ESCOLA SECUNDÁRIA SÃO JOSÉ DE BOROMA

Data: 14.07.2023
Disciplina: Biologia
Unidade Temática: Introdução à Genética
Classe: 10ª
Turma: B
Duração: 45 minutos
Professor: Mulenza José Augusto Mulenza

Tema: Agentes Mutagénicos

Conceito
Agente mutagénico- é qualquer agente que pode provocar alterações nas células
somáticas ou germinativas de um indivíduo que esteve exposto à sua acção.

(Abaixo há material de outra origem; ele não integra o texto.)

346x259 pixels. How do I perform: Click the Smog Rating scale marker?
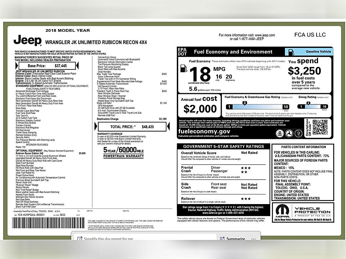pos(309,103)
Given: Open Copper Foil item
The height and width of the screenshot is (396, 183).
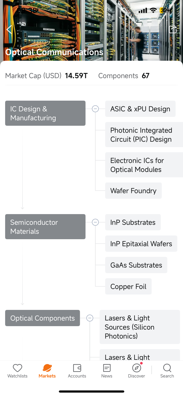Looking at the screenshot, I should [128, 287].
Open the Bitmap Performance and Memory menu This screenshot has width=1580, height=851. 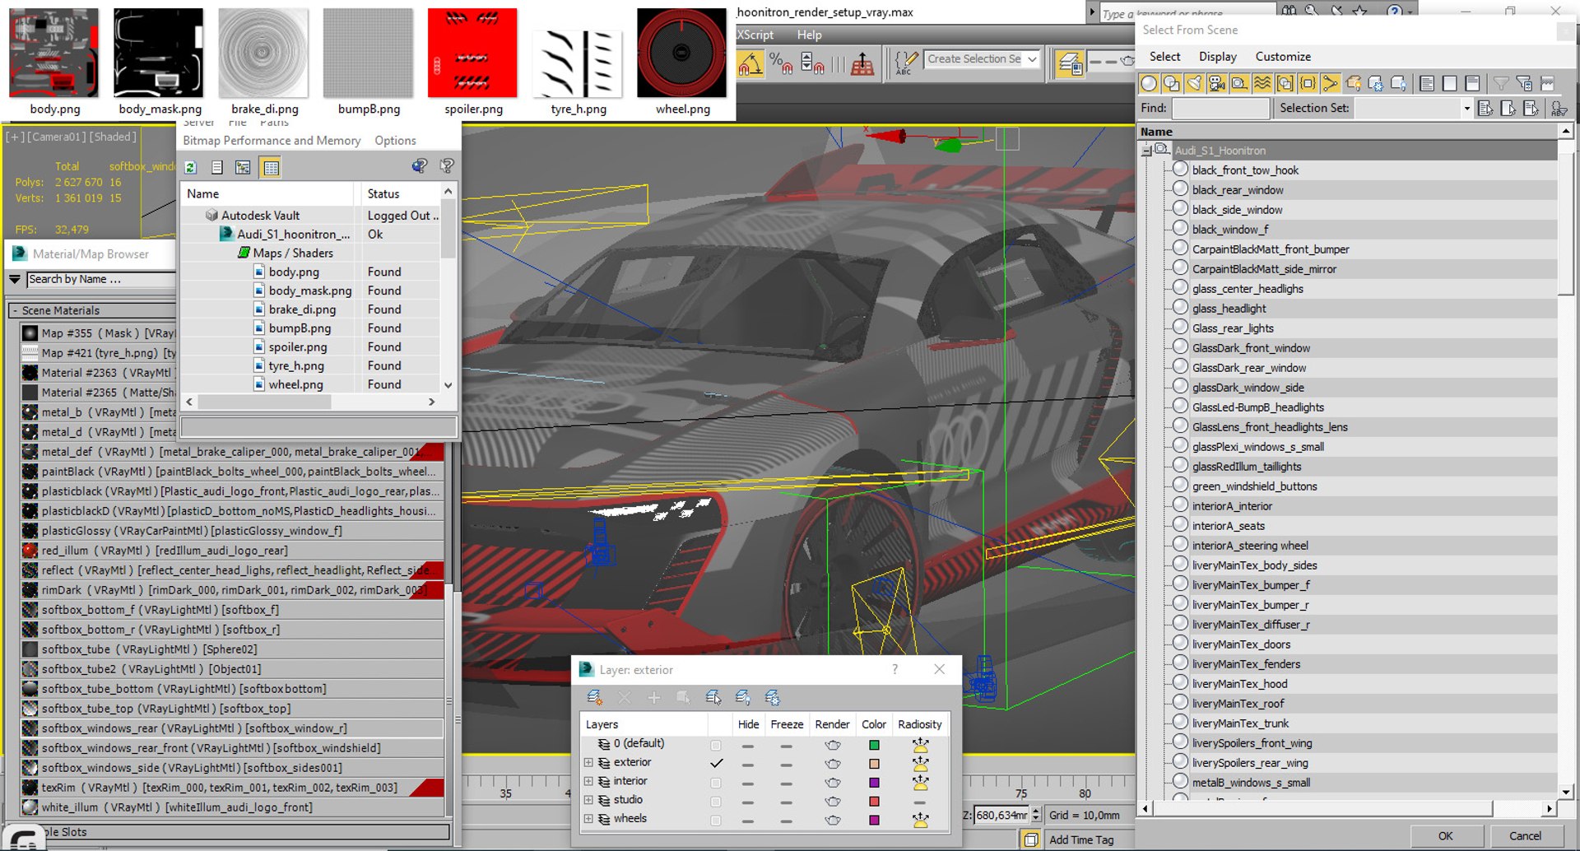(272, 141)
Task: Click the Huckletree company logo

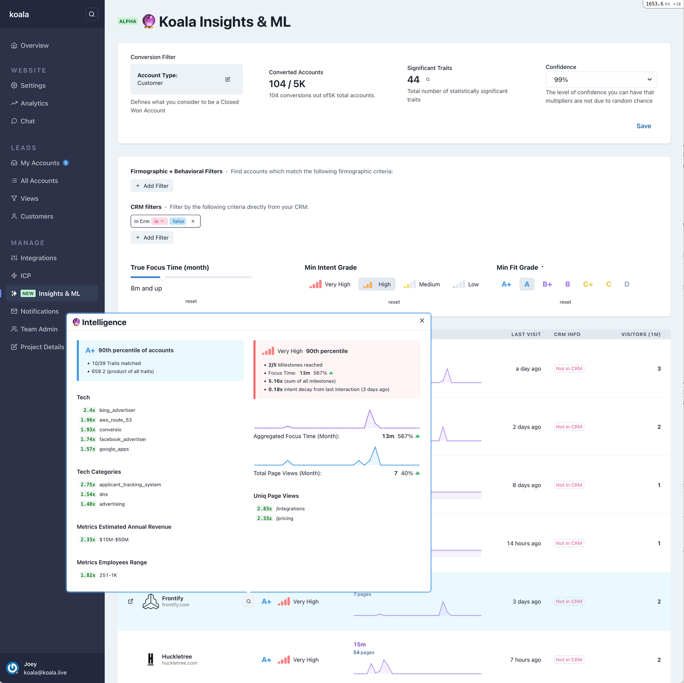Action: pos(150,659)
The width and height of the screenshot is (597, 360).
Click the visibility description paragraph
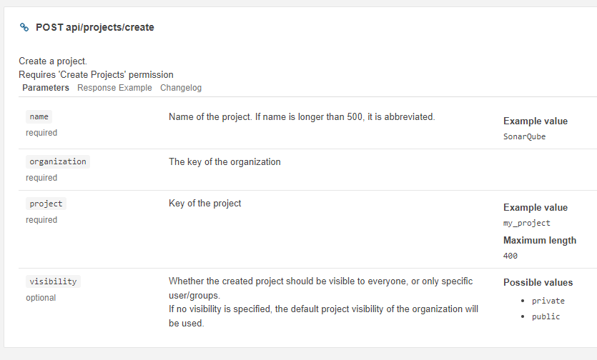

Os efeitos das mutações nas células germinativas dos progenitores são transmitidos aos
descendentes. Na Natureza, a maior parte das mutações surge espontaneamente, devido
a erros durante a replicação do DNA. No entanto, podem modificar a sequência de bases
na molécula do DNA, originando mutações que alteram a expressão dos genes,
formando produtos não desejáveis.

Tipos de agentes mutagénicos

Estes agentes mutagénicos podem ser de natureza:

 Química- como o formol, o óxido nitroso, certos medicamentos, alguns corantes

e conservantes, constituintes do fumo do cigarro, pesticidas e outros.
 Física- como os raios X, os raios ultravioleta, as radiações beta e gama e outros.
Para prevenir eventuais mutações que possam realizar- se a nível de formação
dos gâmetas e radiografias vestem aventais de chumbo para proteger
principalmente o aparelho reprodutor.

Como exemplos dos efeitos das mutações, referem- se os resultantes dos

bombardeamentos atómicos em Nagasáqui e Hiroxima, no Japão, durante a II Guerra
Mundial, e dos que resultaram do acidente na central nuclear em Chernobyl, na ex-
União Soviética.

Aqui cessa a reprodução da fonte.